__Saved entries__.
****************

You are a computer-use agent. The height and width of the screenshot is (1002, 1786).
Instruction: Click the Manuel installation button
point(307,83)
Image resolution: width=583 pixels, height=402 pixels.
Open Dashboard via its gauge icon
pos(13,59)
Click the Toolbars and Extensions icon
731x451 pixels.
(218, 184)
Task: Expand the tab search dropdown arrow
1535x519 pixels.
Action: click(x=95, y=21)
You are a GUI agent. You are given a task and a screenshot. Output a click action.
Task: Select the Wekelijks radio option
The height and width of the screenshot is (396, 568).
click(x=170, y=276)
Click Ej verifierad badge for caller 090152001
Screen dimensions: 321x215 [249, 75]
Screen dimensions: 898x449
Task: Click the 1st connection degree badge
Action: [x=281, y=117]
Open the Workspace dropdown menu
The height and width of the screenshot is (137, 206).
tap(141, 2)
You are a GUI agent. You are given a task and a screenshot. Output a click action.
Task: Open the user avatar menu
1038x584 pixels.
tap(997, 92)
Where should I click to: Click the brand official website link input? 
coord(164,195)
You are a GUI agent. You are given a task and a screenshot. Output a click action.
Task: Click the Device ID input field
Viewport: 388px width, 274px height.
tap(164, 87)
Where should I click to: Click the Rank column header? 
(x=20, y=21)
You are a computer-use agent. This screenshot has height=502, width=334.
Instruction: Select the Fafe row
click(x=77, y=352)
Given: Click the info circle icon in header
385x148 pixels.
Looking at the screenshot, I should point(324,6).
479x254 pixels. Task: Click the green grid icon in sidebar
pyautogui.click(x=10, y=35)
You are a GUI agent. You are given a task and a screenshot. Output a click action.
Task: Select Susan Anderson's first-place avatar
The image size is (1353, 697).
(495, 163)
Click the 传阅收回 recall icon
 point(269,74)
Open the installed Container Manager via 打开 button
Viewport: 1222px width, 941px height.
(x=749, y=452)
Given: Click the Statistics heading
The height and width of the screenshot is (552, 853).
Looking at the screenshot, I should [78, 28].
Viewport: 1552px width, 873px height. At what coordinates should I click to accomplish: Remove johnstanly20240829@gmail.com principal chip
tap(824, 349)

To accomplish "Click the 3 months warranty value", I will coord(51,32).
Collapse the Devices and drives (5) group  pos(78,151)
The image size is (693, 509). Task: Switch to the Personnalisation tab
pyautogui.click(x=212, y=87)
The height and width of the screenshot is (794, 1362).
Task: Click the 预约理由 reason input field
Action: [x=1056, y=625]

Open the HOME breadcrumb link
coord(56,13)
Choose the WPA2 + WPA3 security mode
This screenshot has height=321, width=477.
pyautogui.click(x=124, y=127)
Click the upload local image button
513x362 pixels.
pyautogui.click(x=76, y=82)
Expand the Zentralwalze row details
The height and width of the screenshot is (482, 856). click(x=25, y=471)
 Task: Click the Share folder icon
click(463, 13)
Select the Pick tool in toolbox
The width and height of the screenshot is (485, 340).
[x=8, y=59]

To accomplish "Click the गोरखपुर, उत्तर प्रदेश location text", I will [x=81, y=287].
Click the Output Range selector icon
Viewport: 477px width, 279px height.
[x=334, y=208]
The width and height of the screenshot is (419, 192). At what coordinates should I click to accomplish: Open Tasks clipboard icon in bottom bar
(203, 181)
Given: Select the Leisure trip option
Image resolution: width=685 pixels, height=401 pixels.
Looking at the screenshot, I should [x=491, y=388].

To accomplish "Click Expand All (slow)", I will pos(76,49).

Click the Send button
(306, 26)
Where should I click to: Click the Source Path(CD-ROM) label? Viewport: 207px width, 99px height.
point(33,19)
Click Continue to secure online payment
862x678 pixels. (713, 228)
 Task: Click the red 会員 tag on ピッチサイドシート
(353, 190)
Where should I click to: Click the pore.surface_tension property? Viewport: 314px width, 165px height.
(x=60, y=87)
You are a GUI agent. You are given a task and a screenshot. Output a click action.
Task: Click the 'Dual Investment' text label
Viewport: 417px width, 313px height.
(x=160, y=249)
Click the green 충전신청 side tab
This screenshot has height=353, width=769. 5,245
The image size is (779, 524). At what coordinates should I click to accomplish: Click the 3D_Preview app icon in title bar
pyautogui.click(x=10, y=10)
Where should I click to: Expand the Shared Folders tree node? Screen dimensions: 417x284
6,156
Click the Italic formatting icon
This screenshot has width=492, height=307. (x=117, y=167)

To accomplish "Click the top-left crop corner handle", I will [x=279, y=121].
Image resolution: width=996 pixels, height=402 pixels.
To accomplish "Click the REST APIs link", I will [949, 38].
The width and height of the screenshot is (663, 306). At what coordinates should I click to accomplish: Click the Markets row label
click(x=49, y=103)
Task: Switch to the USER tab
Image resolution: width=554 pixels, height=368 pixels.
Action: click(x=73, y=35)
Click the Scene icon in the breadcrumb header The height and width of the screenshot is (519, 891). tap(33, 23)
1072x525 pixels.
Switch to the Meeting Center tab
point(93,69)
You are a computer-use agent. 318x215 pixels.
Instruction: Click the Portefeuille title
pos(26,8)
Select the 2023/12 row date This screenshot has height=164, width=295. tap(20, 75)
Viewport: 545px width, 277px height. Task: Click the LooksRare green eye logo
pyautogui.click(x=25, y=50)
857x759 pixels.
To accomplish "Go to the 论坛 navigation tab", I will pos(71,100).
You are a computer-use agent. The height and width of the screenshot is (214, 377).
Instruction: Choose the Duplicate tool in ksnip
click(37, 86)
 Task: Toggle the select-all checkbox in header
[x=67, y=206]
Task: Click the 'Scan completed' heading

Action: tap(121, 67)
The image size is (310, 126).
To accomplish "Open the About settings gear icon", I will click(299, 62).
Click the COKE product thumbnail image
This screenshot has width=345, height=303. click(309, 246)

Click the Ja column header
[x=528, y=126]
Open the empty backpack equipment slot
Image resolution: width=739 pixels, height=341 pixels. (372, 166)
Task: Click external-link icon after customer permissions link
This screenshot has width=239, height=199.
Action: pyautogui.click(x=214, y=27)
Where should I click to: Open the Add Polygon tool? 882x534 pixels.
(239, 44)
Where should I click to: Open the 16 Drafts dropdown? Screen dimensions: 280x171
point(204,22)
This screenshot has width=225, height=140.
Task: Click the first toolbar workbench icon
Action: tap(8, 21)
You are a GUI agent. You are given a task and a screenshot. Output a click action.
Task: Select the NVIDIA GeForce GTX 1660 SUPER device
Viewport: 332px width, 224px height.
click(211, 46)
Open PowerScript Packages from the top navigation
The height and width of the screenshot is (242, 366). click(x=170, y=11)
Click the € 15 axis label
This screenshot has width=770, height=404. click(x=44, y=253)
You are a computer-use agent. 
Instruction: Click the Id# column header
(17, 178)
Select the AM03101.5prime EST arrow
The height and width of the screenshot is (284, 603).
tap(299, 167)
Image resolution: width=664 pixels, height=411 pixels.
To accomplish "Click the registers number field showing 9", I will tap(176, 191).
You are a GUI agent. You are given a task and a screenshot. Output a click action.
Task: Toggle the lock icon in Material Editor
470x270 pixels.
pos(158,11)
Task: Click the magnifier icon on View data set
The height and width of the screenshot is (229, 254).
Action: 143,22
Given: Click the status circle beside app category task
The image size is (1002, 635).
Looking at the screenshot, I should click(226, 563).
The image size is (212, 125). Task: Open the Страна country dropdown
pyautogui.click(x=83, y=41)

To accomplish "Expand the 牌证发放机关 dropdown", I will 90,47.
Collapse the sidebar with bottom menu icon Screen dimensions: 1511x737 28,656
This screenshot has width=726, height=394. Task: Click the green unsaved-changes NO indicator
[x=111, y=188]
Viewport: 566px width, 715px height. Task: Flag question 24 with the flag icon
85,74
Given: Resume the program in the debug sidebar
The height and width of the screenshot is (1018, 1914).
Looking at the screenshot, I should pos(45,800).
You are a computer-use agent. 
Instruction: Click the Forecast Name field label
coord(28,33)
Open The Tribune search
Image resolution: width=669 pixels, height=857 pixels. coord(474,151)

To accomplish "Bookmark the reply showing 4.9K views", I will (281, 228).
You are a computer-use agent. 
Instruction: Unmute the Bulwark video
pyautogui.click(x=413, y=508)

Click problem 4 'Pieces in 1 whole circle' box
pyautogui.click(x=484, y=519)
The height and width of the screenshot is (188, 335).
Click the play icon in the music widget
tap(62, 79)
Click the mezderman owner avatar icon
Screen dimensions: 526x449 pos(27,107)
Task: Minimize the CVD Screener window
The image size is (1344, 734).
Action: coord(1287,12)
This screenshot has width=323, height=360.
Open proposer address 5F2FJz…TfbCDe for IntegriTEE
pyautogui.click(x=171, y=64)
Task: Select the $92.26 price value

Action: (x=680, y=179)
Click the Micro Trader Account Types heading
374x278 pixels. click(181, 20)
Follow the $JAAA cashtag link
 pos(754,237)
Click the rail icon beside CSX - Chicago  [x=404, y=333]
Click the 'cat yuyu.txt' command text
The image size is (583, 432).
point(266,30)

****************

__What is being asked__. Nothing but an exact copy of the lines from the first one above through the line holding "Task: Expand the tab search dropdown arrow" should be returned.

__Task solution__.
You are a computer-use agent. The height and width of the screenshot is (1002, 1786).
Instruction: Click the Manuel installation button
point(307,83)
Image resolution: width=583 pixels, height=402 pixels.
Open Dashboard via its gauge icon
pos(13,59)
Click the Toolbars and Extensions icon
731x451 pixels.
(218, 184)
Task: Expand the tab search dropdown arrow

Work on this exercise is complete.